Intro to cloud computing using AWS

By Jake Warner UNCW center for bioinformatics

Contents:

Introduction:

If you’re on this page, you’ve likely been tasked with getting an analysis pipeline, web server, or other such utility onto the cloud. This guide covers how to set up an AWS ec2 instance, how to sign into an aws instance using ssh, and how to transfer files to an ec2 instance using scp.

Getting started:

First things first. If you don’t have an Amazon ec2 account now’s the time to register. Note that they have a free tier (which is just barrrrely enough to get a web server running fyi…) and an Educate program.

Amazon offers a variety of virtual machine configurations, termed instances, with different cpu, memory, and storage configurations. You’ll likely use a T2 or C5 instance if you’re like me. In addition to these there are a variety of options for storage volumes that can be mounted to an instance.

For the sake of this tutorial we will walkthrough the spin up of a t2.micro instance (free tier eligible).

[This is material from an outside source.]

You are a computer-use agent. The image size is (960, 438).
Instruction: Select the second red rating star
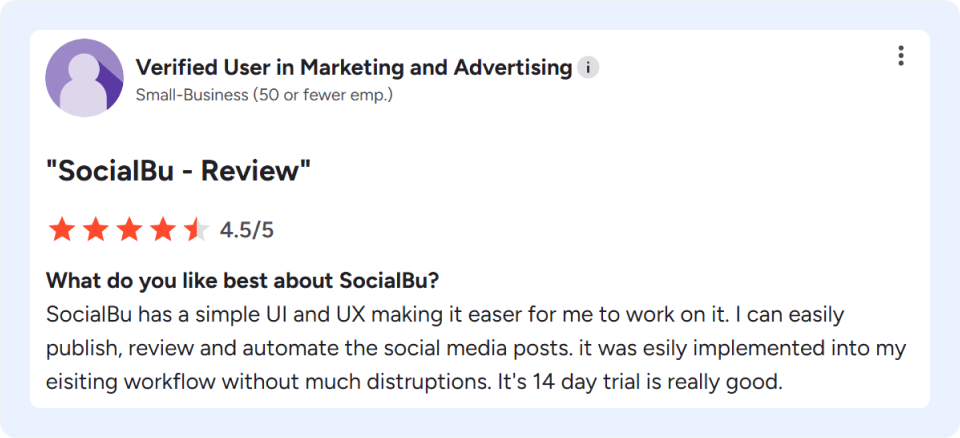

Once you log in to Amazon ec2, click ‘Launch a virtual machine’:

On the next page, you will be prompted to select an Image, which is essentially a collection of software that comes pre-installed on the instance. You can make and save your own image FYI for routine work, and there many community images that include all the useful stuff like anaconda, python, R, etc. For this tutorial we will just start a basic ubuntu image:

On the next step, choose the instance type. Check this for a description of your options.

On this step you can add additional storage. Check this for storage options.

Click through to the security step. This one is important. Here you’re going to want to white list your local computer’s IP address so that you can log onto the instance. Note that if you have a dynamically assigned address, or if you are constantly logging in from different networks, you will have to update this white-listed IP each time your address changes. If you have a static IP (like for your work computer that lives at work) then you’re good to go.

The last step is to create a secure keyfile which has the extension .pem. This file is used for authentication when you sign in via ssh (more on that below). You can choose an existing key or create a new one. Here, we’re creating a file called UNCW_DS_AWSDEMO.pem. Click download and don’t forget about it.

Click launch instance and you’re all set. On the ec2 console you should see it. Wait until the instance state says ‘running’, note the IP address and sign in (next section):

Accessing an instance via ssh

Accessing an instance via ssh from a mac/ linux:

First we need to make sure that ssh is installed an working properly on your machine. Linux and Mac OSX come preshipped with ssh so this is likely just a formality. To ensure you have ssh open a terminal and type: ssh
If you have ssh you will see something like this:

usage: ssh [-46AaCfGgKkMNnqsTtVvXxYy] [-B bind_interface]
           [-b bind_address] [-c cipher_spec] [-D [bind_address:]port]
           [-E log_file] [-e escape_char] [-F configfile] [-I pkcs11]
           [-i identity_file] [-J [user@]host[:port]] [-L address]
           [-l login_name] [-m mac_spec] [-O ctl_cmd] [-o option] [-p port]
           [-Q query_option] [-R address] [-S ctl_path] [-W host:port]
           [-w local_tun[:remote_tun]] destination [command]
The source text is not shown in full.